SEITENAUSZUG:
Grundsätzlich ist es möglich durch Entgeltumwandlung sein steuer- und sozialversicherungspflichtiges Bruttoeinkommen zu senken und dadurch sowohl Steuern als auch Sozialversicherungsbeiträge zu reduzieren. Beachtet werden muß hierbei allerdings, daß die Sozialversicherungsersparnis lediglich bis einschließlich 2008 gilt. Auch beachtet werden muß, daß eine zufließende Rente aus der betrieblichen Altersvorsorge voll steuerpflichtig ist.
Weiter liegt der maximale Umwandlungsbetrag nach § 3.63 EStG bei monatlich EUR 210 im Jahre 2006 (wenn § 40 b - Direktversicherung, bereits in Anspruch genommen wird). Inwieweit hierdurch die Anrechnung einer Hinterbliebenenrente gemildert wird, kann an dieser Stelle nicht abschließend beantwortet werden. Bei einer solchen Berechnung ist zu beachten, daß es bei versicherungspflichtigen Beschäftigten um Einkünfte aus nichtselbständiger Arbeit nach § 19 EStG handelt, bei der Hinterbliebenrente normalerweise um Sonstige Einkünfte nach § 22 EStG. Eine "Verrechnung" ist hier zwischen den einzelnen Einkunftsarten nicht möglich, allerdings sinkt durch eine Entgeltumwandlung das Bruttoeinkommen, damit der Gesamtbetrag der Einkünfte, also das zu versteuernde Einkommen, ergo auch die Steuerzahllast, insofern kann im übertragenden Sinne die Entgeltumwandlung dazu beitragen, daß die steuerliche Wirkung der Hinterbliebenenrente nicht voll durchschlägt.

Gespeicherte Einträge:
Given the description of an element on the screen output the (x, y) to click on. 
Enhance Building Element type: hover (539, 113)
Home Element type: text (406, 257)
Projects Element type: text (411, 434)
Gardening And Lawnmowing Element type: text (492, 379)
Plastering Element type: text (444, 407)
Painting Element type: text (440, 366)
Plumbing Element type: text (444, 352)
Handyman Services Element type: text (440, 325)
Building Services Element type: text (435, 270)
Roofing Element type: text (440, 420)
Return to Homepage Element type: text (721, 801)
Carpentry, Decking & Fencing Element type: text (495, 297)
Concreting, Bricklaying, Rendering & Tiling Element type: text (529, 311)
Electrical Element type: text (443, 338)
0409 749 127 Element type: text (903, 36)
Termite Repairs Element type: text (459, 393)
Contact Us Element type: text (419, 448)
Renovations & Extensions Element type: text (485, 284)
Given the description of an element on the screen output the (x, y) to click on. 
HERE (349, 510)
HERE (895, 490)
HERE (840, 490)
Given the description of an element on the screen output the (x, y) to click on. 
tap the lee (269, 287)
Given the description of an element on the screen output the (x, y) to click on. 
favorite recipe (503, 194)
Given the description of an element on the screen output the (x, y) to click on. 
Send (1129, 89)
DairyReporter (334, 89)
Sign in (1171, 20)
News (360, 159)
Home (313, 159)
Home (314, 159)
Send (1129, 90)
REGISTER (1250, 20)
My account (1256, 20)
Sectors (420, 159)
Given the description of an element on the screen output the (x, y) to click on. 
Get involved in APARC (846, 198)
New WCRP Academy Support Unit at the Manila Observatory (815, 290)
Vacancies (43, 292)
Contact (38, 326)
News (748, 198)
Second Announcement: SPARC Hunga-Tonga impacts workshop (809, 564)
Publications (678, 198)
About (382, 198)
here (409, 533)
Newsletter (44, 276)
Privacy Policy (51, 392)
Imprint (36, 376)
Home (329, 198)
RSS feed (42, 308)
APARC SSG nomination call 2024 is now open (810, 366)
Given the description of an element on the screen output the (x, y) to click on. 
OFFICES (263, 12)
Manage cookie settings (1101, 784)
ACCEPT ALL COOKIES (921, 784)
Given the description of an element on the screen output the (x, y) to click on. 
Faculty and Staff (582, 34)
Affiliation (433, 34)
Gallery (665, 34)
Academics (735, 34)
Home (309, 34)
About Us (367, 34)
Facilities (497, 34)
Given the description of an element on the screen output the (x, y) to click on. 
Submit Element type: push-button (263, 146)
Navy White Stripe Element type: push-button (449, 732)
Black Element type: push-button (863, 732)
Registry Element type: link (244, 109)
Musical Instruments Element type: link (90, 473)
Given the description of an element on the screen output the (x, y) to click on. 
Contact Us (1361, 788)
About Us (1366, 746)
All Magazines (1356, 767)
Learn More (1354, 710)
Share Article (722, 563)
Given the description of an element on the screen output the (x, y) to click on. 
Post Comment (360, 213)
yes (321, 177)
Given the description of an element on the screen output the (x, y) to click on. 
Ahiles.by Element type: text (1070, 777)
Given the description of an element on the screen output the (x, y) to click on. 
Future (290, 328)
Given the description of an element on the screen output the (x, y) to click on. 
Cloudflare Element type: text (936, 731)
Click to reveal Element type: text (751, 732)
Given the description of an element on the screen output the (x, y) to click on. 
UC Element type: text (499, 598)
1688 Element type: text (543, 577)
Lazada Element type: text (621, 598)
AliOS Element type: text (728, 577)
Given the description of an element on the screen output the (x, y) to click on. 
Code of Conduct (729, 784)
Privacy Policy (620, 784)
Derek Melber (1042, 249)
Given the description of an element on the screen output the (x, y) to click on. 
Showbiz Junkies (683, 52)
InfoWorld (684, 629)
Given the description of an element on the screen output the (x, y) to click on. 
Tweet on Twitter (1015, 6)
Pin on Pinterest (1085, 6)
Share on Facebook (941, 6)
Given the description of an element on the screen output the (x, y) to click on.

AUFGABE 1:
Prüfen Sie, ob die folgenden Aussagen mit dem Auszug zur Entgeltumwandlung übereinstimmen, und belegen Sie jede Antwort (ja oder nein) mit den entscheidenden Worten des Auszugs. (a) Die Sozialversicherungsersparnis gilt bis einschließlich 2008. (b) Eine Rente aus der betrieblichen Altersvorsorge ist steuerfrei. (c) Zwischen den einzelnen Einkunftsarten ist eine Verrechnung möglich.
AUFGABE 2:
Nennen Sie alle Paragraphen, auf die der Auszug zur Entgeltumwandlung verweist.
AUFGABE 3:
Extrahieren Sie aus dem Auszug zur Entgeltumwandlung wortgetreu den Teil, der mit den Worten „Grundsätzlich ist es“ beginnt und mit „voll steuerpflichtig ist.“ endet.

LÖSUNG 1:
(a) Ja: „daß die Sozialversicherungsersparnis lediglich bis einschließlich 2008 gilt“
(b) Nein: „daß eine zufließende Rente aus der betrieblichen Altersvorsorge voll steuerpflichtig ist“
(c) Nein: „Eine "Verrechnung" ist hier zwischen den einzelnen Einkunftsarten nicht möglich“

LÖSUNG 2:
§ 3.63 EStG, § 40 b, § 19 EStG, § 22 EStG

LÖSUNG 3:
Grundsätzlich ist es möglich durch Entgeltumwandlung sein steuer- und sozialversicherungspflichtiges Bruttoeinkommen zu senken und dadurch sowohl Steuern als auch Sozialversicherungsbeiträge zu reduzieren. Beachtet werden muß hierbei allerdings, daß die Sozialversicherungsersparnis lediglich bis einschließlich 2008 gilt. Auch beachtet werden muß, daß eine zufließende Rente aus der betrieblichen Altersvorsorge voll steuerpflichtig ist.